What the task requires:
When transcribing the entries, keep each one exactly as it is.

[Saved entries]

Segment Open

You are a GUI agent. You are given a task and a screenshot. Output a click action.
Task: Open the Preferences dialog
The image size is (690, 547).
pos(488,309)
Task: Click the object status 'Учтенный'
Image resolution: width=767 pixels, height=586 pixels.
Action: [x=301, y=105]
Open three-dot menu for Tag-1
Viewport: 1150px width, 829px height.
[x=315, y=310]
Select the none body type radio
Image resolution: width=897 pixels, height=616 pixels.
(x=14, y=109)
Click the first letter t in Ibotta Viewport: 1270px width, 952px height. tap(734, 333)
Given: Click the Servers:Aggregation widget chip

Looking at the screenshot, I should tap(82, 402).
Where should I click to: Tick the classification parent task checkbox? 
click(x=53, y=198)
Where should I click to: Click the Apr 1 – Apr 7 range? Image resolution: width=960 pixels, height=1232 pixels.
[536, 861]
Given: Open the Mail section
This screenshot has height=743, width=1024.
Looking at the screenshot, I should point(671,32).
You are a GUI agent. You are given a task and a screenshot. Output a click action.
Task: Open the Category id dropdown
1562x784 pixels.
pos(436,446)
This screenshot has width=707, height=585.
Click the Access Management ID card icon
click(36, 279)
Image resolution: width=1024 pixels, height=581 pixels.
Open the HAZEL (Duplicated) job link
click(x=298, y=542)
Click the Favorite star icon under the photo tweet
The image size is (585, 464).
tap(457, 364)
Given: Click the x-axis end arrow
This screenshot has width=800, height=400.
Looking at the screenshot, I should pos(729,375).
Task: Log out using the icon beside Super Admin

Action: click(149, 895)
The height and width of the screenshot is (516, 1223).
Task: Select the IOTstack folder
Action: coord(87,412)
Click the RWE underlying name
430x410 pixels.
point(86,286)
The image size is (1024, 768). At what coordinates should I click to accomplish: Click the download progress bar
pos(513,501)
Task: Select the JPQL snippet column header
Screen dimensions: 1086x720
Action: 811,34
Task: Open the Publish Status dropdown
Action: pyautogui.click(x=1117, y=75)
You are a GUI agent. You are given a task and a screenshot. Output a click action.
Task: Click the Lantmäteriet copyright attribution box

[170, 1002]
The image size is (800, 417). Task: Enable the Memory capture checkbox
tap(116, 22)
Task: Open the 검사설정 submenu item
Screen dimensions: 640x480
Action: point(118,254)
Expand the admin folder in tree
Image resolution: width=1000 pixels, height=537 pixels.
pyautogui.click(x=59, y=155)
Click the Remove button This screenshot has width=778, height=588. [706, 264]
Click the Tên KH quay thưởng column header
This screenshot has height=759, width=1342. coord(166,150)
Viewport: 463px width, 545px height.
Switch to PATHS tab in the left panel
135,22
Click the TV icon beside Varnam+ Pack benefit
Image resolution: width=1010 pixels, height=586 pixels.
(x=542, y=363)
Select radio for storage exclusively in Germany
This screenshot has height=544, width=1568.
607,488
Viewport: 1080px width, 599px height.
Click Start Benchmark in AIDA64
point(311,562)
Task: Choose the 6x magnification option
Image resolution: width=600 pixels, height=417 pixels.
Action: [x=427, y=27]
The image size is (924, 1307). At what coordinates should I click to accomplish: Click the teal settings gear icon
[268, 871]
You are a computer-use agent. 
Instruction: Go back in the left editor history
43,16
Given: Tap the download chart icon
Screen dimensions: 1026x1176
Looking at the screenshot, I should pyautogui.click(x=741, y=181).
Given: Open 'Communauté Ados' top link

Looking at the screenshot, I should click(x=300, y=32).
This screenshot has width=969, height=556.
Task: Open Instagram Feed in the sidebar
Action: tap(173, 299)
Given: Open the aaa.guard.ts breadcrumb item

Segment Closed

Your response:
You are a GUI agent. You are given a task and a screenshot. Output a click action.
Task: Open the Preferences dialog
The image size is (690, 547).
pos(488,309)
Task: Click the object status 'Учтенный'
Image resolution: width=767 pixels, height=586 pixels.
Action: [x=301, y=105]
Open three-dot menu for Tag-1
Viewport: 1150px width, 829px height.
[x=315, y=310]
Select the none body type radio
Image resolution: width=897 pixels, height=616 pixels.
(x=14, y=109)
Click the first letter t in Ibotta Viewport: 1270px width, 952px height. tap(734, 333)
Given: Click the Servers:Aggregation widget chip

Looking at the screenshot, I should tap(82, 402).
Where should I click to: Tick the classification parent task checkbox? 
click(x=53, y=198)
Where should I click to: Click the Apr 1 – Apr 7 range? Image resolution: width=960 pixels, height=1232 pixels.
[536, 861]
Given: Open the Mail section
This screenshot has height=743, width=1024.
Looking at the screenshot, I should point(671,32).
You are a GUI agent. You are given a task and a screenshot. Output a click action.
Task: Open the Category id dropdown
1562x784 pixels.
pos(436,446)
This screenshot has width=707, height=585.
Click the Access Management ID card icon
click(36, 279)
Image resolution: width=1024 pixels, height=581 pixels.
Open the HAZEL (Duplicated) job link
click(x=298, y=542)
Click the Favorite star icon under the photo tweet
The image size is (585, 464).
tap(457, 364)
Given: Click the x-axis end arrow
This screenshot has width=800, height=400.
Looking at the screenshot, I should pos(729,375).
Task: Log out using the icon beside Super Admin

Action: click(149, 895)
The height and width of the screenshot is (516, 1223).
Task: Select the IOTstack folder
Action: coord(87,412)
Click the RWE underlying name
430x410 pixels.
point(86,286)
The image size is (1024, 768). At what coordinates should I click to accomplish: Click the download progress bar
pos(513,501)
Task: Select the JPQL snippet column header
Screen dimensions: 1086x720
Action: 811,34
Task: Open the Publish Status dropdown
Action: pyautogui.click(x=1117, y=75)
You are a GUI agent. You are given a task and a screenshot. Output a click action.
Task: Click the Lantmäteriet copyright attribution box

[170, 1002]
The image size is (800, 417). Task: Enable the Memory capture checkbox
tap(116, 22)
Task: Open the 검사설정 submenu item
Screen dimensions: 640x480
Action: point(118,254)
Expand the admin folder in tree
Image resolution: width=1000 pixels, height=537 pixels.
pyautogui.click(x=59, y=155)
Click the Remove button This screenshot has width=778, height=588. [706, 264]
Click the Tên KH quay thưởng column header
This screenshot has height=759, width=1342. coord(166,150)
Viewport: 463px width, 545px height.
Switch to PATHS tab in the left panel
135,22
Click the TV icon beside Varnam+ Pack benefit
Image resolution: width=1010 pixels, height=586 pixels.
(x=542, y=363)
Select radio for storage exclusively in Germany
This screenshot has height=544, width=1568.
607,488
Viewport: 1080px width, 599px height.
Click Start Benchmark in AIDA64
point(311,562)
Task: Choose the 6x magnification option
Image resolution: width=600 pixels, height=417 pixels.
Action: [x=427, y=27]
The image size is (924, 1307). At what coordinates should I click to accomplish: Click the teal settings gear icon
[268, 871]
You are a computer-use agent. 
Instruction: Go back in the left editor history
43,16
Given: Tap the download chart icon
Screen dimensions: 1026x1176
Looking at the screenshot, I should pyautogui.click(x=741, y=181).
Given: Open 'Communauté Ados' top link

Looking at the screenshot, I should click(x=300, y=32).
This screenshot has width=969, height=556.
Task: Open Instagram Feed in the sidebar
Action: tap(173, 299)
Given: Open the aaa.guard.ts breadcrumb item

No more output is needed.